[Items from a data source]
%%

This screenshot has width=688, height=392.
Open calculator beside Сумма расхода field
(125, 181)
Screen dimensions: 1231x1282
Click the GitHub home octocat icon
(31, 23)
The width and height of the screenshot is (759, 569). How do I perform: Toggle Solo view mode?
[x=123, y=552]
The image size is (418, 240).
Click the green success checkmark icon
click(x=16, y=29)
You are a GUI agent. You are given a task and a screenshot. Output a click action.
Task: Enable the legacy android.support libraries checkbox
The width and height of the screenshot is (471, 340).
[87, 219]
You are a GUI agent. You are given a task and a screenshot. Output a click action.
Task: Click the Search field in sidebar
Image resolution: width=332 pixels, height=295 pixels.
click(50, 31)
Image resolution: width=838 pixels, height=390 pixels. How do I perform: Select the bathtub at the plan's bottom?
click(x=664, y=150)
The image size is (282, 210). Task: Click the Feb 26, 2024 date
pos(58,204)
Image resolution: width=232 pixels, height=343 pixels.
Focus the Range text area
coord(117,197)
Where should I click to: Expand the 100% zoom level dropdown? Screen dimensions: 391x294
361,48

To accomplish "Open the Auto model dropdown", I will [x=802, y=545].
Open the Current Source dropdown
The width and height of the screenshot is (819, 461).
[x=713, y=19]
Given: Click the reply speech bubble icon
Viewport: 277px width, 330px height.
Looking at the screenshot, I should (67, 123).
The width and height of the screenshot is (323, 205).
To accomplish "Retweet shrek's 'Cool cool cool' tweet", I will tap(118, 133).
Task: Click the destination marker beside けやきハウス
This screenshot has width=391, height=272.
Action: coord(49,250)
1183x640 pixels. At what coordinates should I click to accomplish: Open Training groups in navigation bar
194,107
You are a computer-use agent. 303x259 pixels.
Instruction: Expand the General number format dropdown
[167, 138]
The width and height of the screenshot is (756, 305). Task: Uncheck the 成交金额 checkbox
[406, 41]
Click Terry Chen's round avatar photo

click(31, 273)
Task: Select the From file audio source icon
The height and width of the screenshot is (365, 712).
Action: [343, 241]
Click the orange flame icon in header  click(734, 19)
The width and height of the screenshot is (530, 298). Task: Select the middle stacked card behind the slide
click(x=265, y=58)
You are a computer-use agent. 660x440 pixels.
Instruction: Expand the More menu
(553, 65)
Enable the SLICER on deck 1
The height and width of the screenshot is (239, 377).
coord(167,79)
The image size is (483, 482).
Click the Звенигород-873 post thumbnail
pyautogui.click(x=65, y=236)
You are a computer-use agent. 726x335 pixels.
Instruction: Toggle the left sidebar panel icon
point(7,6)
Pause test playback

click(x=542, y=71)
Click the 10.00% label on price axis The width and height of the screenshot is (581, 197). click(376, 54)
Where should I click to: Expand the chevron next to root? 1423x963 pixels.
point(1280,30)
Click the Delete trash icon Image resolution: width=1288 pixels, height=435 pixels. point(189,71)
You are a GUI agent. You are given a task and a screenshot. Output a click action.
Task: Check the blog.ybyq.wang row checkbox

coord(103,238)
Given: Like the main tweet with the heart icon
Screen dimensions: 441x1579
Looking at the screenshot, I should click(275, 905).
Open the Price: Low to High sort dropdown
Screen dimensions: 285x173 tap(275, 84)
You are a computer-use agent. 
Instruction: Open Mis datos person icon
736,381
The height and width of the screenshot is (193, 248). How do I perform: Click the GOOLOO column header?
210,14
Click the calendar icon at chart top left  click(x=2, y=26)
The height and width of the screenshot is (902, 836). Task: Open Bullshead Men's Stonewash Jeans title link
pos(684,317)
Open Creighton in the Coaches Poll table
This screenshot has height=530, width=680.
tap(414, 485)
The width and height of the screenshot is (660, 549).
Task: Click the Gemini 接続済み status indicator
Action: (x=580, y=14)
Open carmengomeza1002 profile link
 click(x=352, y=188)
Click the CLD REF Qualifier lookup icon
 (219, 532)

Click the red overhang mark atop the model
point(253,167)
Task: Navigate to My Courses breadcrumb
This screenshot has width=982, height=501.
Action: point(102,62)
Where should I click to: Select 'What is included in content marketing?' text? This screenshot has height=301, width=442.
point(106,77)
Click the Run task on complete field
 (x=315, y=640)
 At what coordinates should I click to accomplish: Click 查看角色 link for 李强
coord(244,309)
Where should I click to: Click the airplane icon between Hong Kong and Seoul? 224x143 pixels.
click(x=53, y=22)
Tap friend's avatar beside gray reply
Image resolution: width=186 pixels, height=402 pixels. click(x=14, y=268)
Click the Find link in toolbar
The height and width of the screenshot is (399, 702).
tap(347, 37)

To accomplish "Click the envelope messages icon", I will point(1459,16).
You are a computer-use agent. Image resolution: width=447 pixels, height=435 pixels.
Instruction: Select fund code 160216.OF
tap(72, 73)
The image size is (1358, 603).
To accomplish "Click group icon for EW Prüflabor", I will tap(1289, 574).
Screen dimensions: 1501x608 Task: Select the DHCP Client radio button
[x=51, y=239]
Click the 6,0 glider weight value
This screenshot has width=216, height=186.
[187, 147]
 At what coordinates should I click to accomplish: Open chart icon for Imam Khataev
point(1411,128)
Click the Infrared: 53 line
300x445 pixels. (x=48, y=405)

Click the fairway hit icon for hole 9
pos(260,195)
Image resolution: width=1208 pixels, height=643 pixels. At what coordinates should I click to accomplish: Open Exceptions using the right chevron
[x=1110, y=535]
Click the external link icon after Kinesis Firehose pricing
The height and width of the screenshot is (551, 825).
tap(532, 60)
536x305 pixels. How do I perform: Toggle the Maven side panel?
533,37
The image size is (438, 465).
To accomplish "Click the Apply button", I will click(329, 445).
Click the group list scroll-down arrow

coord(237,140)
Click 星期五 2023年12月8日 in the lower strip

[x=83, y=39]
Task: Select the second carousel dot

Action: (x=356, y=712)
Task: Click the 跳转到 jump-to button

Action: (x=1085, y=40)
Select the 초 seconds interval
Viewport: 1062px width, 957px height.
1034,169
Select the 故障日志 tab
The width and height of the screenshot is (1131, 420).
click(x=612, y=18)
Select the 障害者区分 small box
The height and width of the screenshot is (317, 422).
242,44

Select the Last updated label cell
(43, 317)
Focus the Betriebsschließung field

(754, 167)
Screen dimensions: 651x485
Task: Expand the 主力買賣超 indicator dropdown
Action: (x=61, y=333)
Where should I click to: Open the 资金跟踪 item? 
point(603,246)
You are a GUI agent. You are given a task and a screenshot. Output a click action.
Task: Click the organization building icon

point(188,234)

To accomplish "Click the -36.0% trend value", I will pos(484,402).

%%

:: DIRECTIONS FOR THIS TASK ::
Quote the part of the lines that opens with the line containing "I will point(1459,16)." and closes with the line containing "pos(260,195)", both included.

:: EXERCISE SOLUTION ::
To accomplish "Click the envelope messages icon", I will point(1459,16).
You are a computer-use agent. Image resolution: width=447 pixels, height=435 pixels.
Instruction: Select fund code 160216.OF
tap(72, 73)
The image size is (1358, 603).
To accomplish "Click group icon for EW Prüflabor", I will tap(1289, 574).
Screen dimensions: 1501x608 Task: Select the DHCP Client radio button
[x=51, y=239]
Click the 6,0 glider weight value
This screenshot has width=216, height=186.
[187, 147]
 At what coordinates should I click to accomplish: Open chart icon for Imam Khataev
point(1411,128)
Click the Infrared: 53 line
300x445 pixels. (x=48, y=405)

Click the fairway hit icon for hole 9
pos(260,195)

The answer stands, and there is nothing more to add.